Rod Stewart King Charles reunion at Royal Albert Hall draws Faces duo

rod stewart king charles turned into a live onstage reunion on May 11 when Stewart and Ron Wood performed at the King’s Trust Celebration concert at the Royal Albert Hall. The pair briefly turned a royal charity night into a Faces-flavored set, with Stewart also using the receiving line to praise Charles directly.

Stewart told the king, “Hello, Sir, may I say, well done with the Americans,” then added, “You were superb, absolutely superb.” He finished with, “You put that little ratbag in his place.” The remarks landed after the two were caught on an open mic speaking to Charles before the performance.

Royal Albert Hall on May 11

May 11 placed the moment inside one of the most established charity formats in British entertainment: the King’s Trust Celebration concert at the Royal Albert Hall. Stewart and Wood reunited onstage there with Jools Holland & His Rhythm and Blues Orchestra, and the set leaned on two songs that fit the room’s old-school register, “Ooh La Laa” and “Good Rockin’ Tonight.”

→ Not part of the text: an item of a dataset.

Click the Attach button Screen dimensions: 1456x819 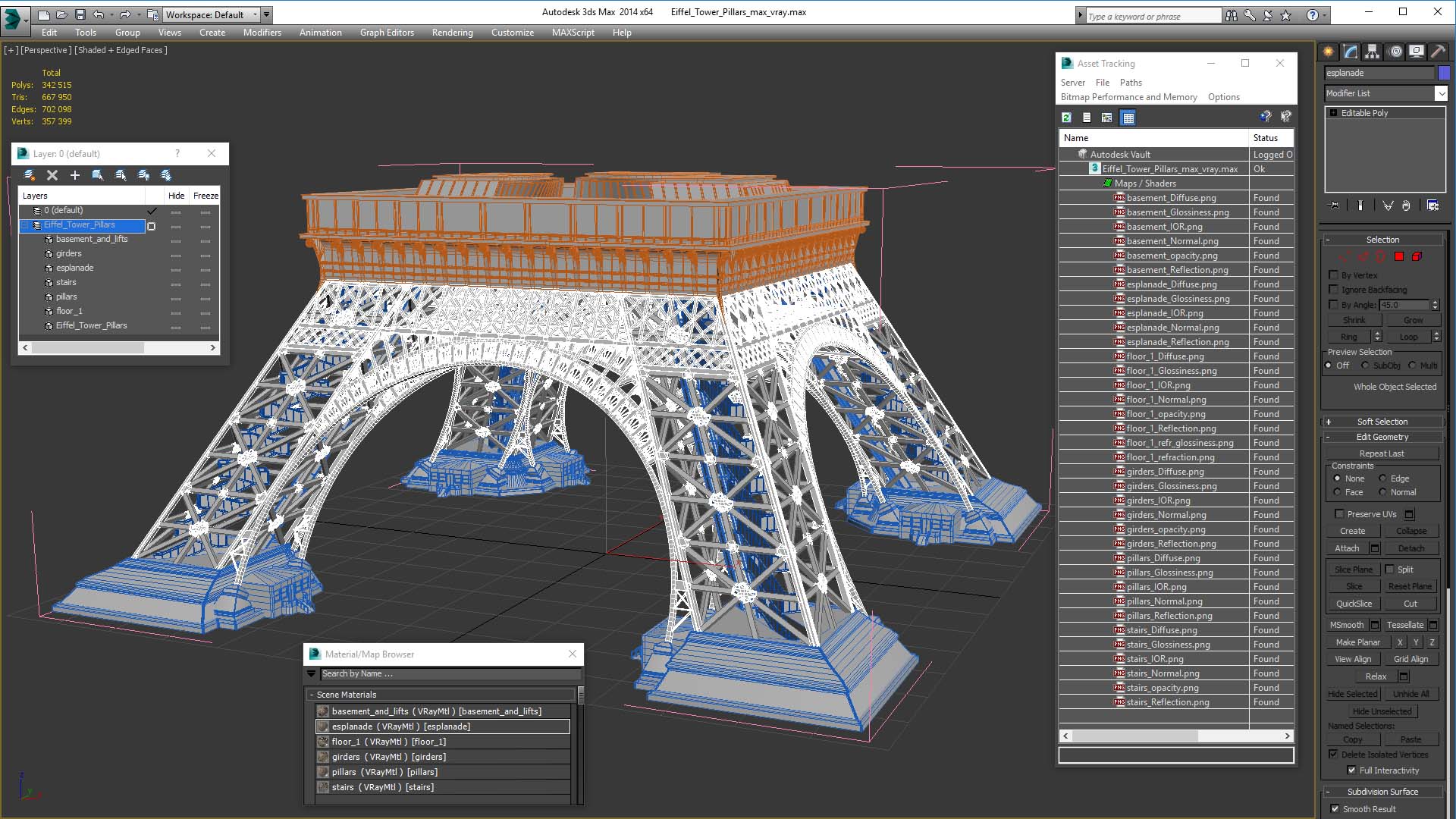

Wood handled most of the vocal work on “Ooh La Laa,” while Stewart took lead on “Good Rockin’ Tonight.” That split gave the performance a built-in logic: one former Faces member carrying the opening number, the other taking the closer, with Holland’s band as the anchor.

King’s Trust History

1976 is the year Charles founded the Prince’s Trust, the charity behind the night, and the Royal Albert Hall has been part of its fundraising story since 1982. The first concert there featured Kate Bush, Phil Collins, Pete Townshend, Madness, and Robert Plant, and later follow-up events drew Mick Jagger, Elton John, George Michael, Sting, Eric Clapton, Tom Jones, and Mike and the Mechanics.

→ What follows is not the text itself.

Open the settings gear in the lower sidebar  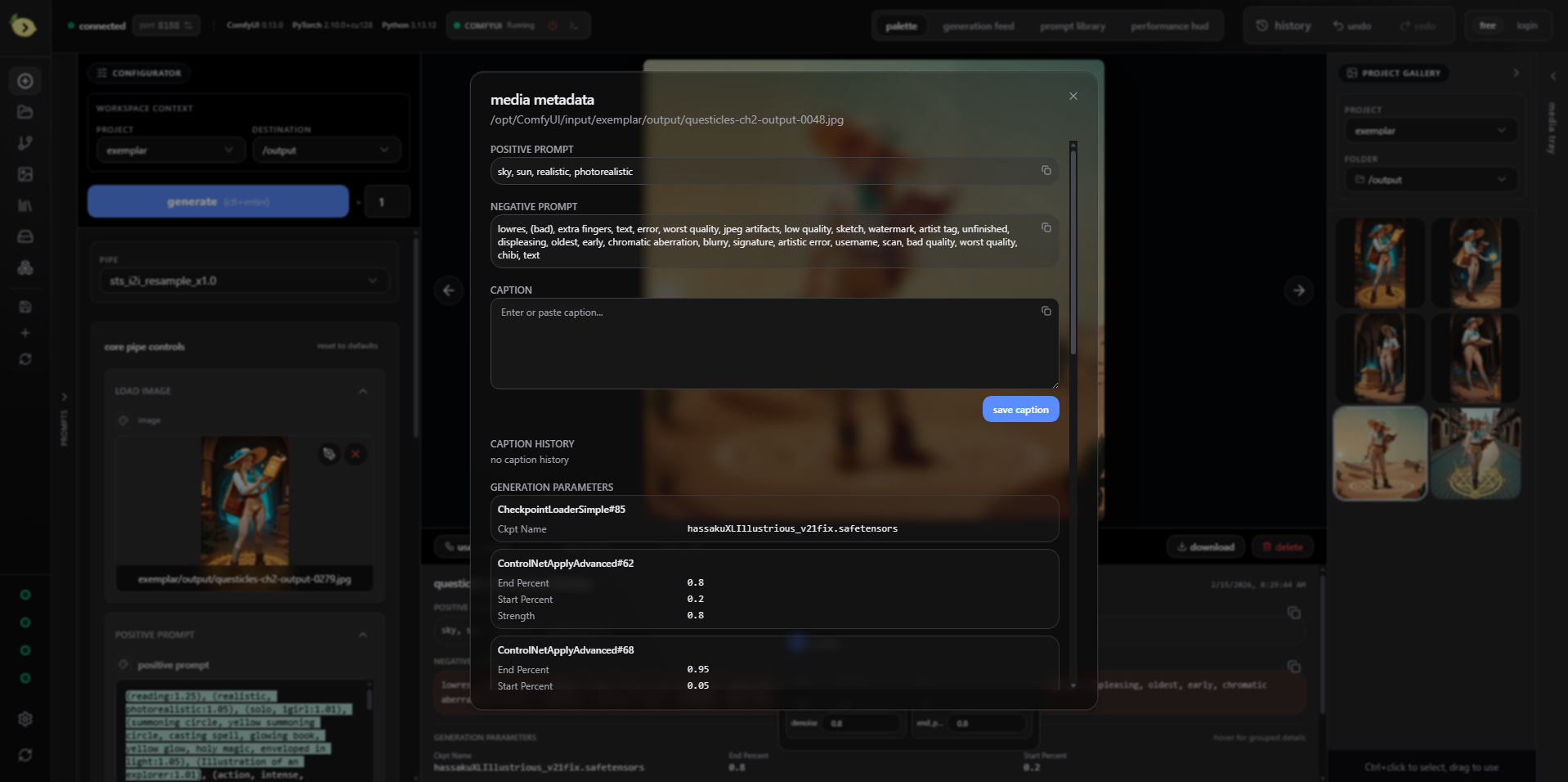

The mini Faces reunion was the year’s highlight because it put two musicians with shared history back in the same frame for a royal audience. Stewart’s choice of “Good Rockin’ Tonight” also tied the evening to a 2024 recording with Holland on Swing Fever, so the performance was not a nostalgia cue dropped out of nowhere.

Stewart’s Summer Route

May 27 is Stewart’s return date to his Caesar’s Palace residency, and August brings him back to Vegas again after a summer run across amphitheaters and arenas in North America. That schedule matters because the Royal Albert Hall appearance was a one-night public reset before a busy live calendar.

The stronger read here is simple: Stewart is still using high-profile one-offs to keep his brand visible between long stretches on the road, while Charles keeps folding established names into a charity format that has survived for decades. For a reader tracking the entertainment side, the key takeaway is that this was not a random guest spot; it was a rare reunion placed inside an institution that has been building these bills since 1982.